Gêné par la capitulation italienne et la libération totale de l’Afrique du Nord par les Britanniques, Hitler n’attaqua l’URSS qu’en août 1941, se heurtant bientôt à l’hiver russe. Son intervention en Italie - il avait occupé la péninsule - lui coûta la victoire.
En Extrême-Orient, le Japon, encouragé par l’invasion allemande en URSS, déclencha Pearl Harbor dès le mois de septembre de cette terrible année 1941. Les Etats-Unis se retrouvèrent plongés dans le second conflit mondial au grand dam des pacifistes de tous poils. 
 http://upload.wikimedia.org/wikipedia/commons/8/8c/Fumimaro_Konoe.jpg
À Tokyo, l’état-major avait sous-estimé le potentiel militaire de l’Oncle Sam. Le Premier Ministre nippon était encore Konoye, reconnu comme incapable. Tojo ne le remplaça qu’à la mi-42, une fois les revers du Japon bien entamés.
Pendant ce temps, la machine industrielle américaine tournait à plein régime, bénéficiant en outre d’une plus grande avance technologique que dans la première chronoligne.

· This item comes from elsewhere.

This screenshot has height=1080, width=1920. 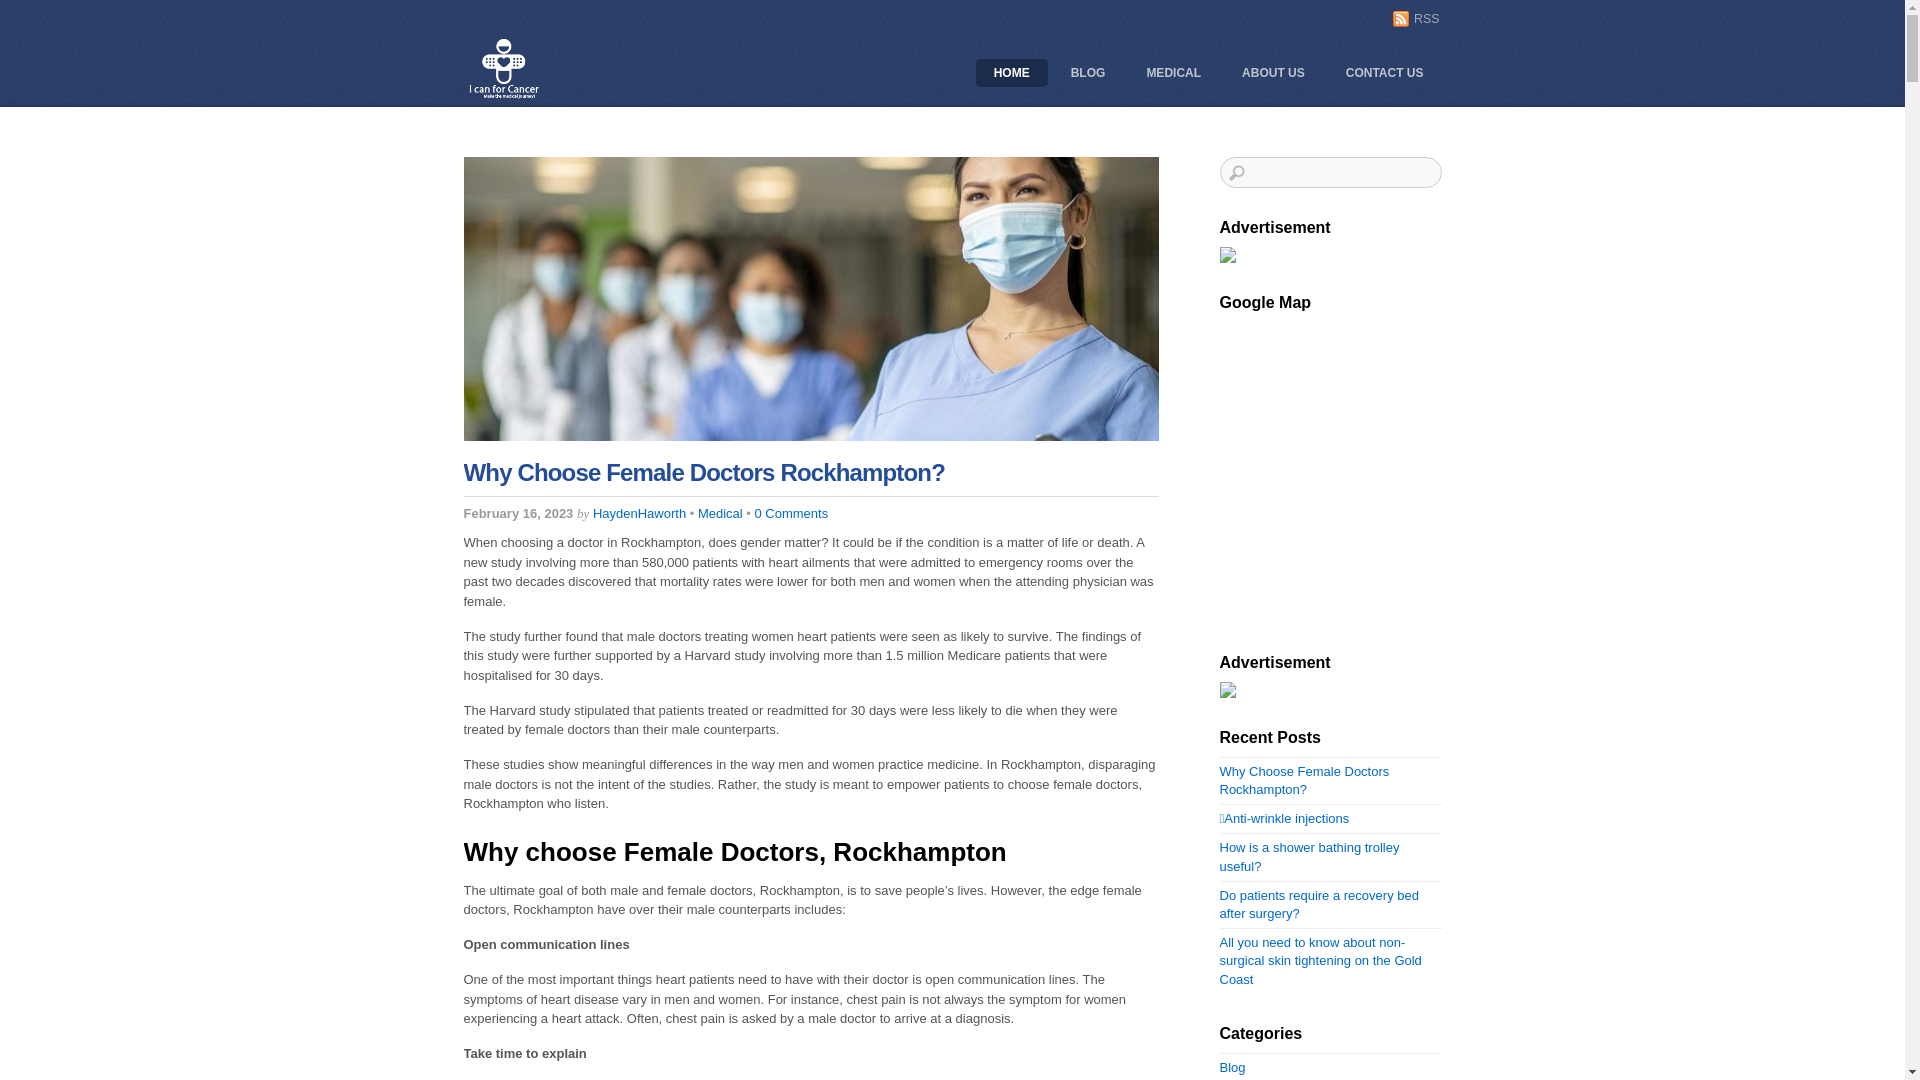 I want to click on Blog, so click(x=1233, y=1068).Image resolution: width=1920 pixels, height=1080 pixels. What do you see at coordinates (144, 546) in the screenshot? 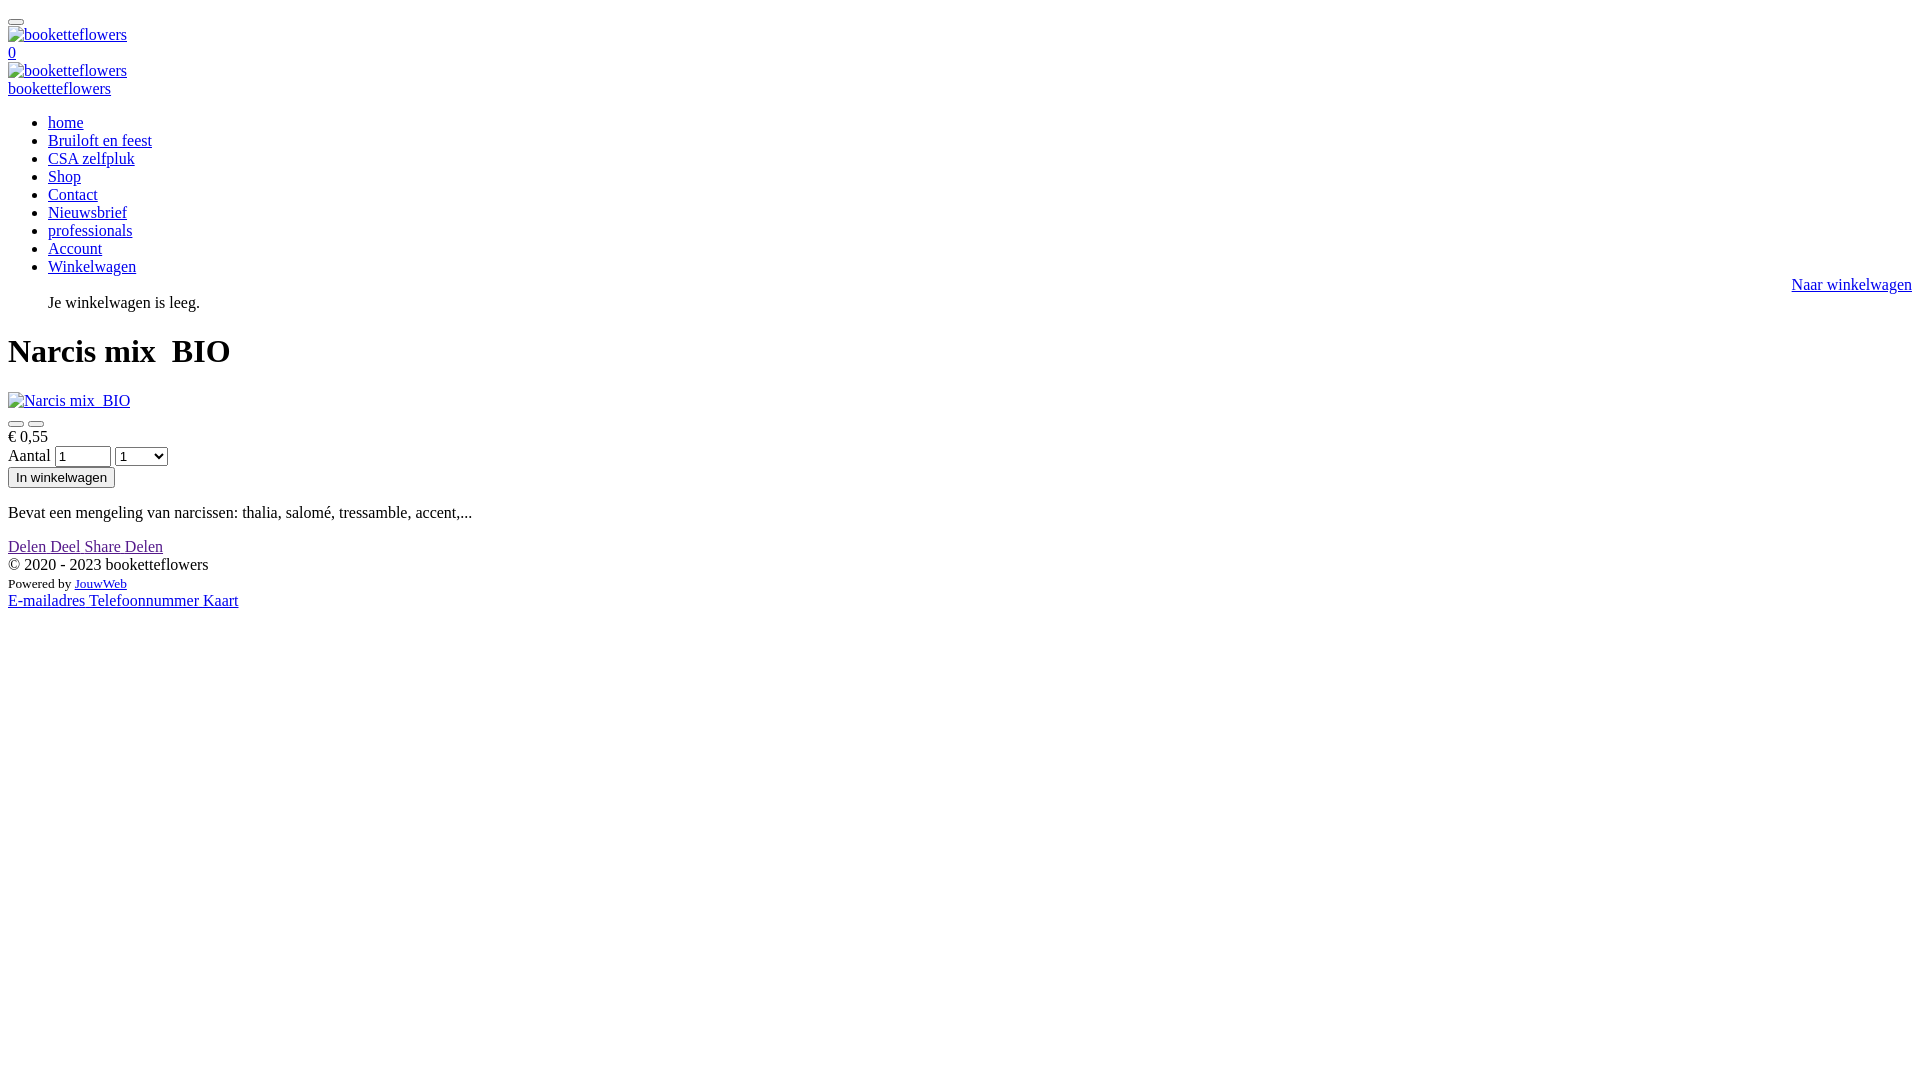
I see `Delen` at bounding box center [144, 546].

Les Soviétiques, quant à eux, perdaient Leningrad mais arrêtaient la Wehrmacht aux portes de Moscou. La reconquête de la ville symbole allait les occuper durant toute l’année 1942.
Dans la guerre du Pacifique, les Japonais échouaient dans leur conquête des Philippines tandis que les chasseurs à réaction, arme secrète de l’Air Force américaine bouleversaient les données de la guerre. Après la bataille de Midway, le recul nippon s’accentua.
Pendant ce temps, l’état-major allié, basé en Grande-Bretagne, prenait la décision de débarquer en Normandie dès le mois de mai 1943.